> [RECORDED INFORMATION]:
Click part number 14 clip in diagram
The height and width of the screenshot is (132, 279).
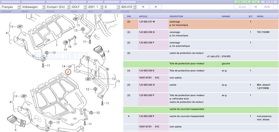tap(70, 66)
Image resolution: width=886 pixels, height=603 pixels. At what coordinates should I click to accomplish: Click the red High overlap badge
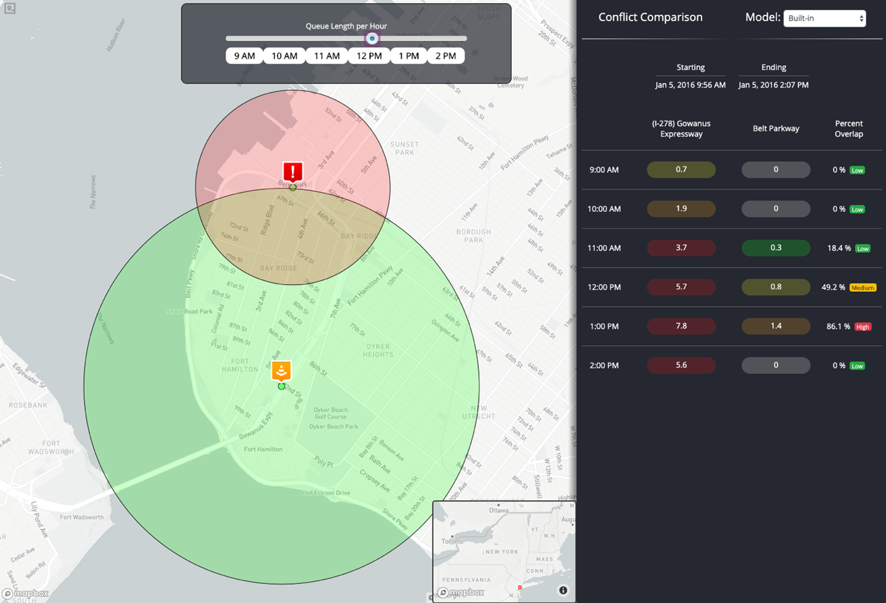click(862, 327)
* * *
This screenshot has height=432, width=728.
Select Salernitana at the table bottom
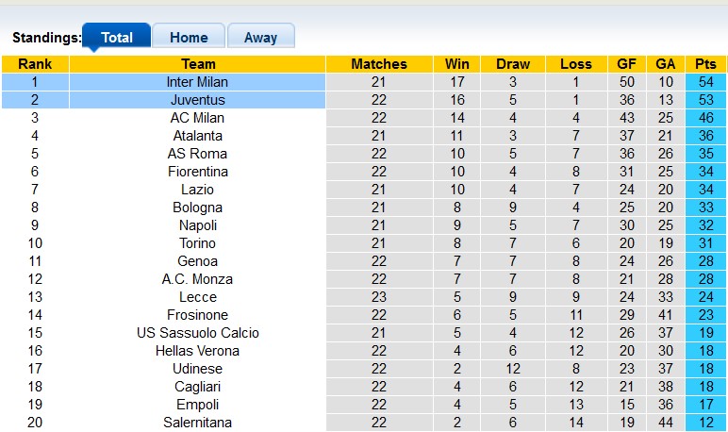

> [TASK OBJECTIVE]: Where the line holding "This screenshot has height=432, width=728." appears in the listing above, start reproducing exactly, and end with the line holding "Select Salernitana at the table bottom".

> [RESPONSE AREA]:
This screenshot has height=432, width=728.
Select Salernitana at the table bottom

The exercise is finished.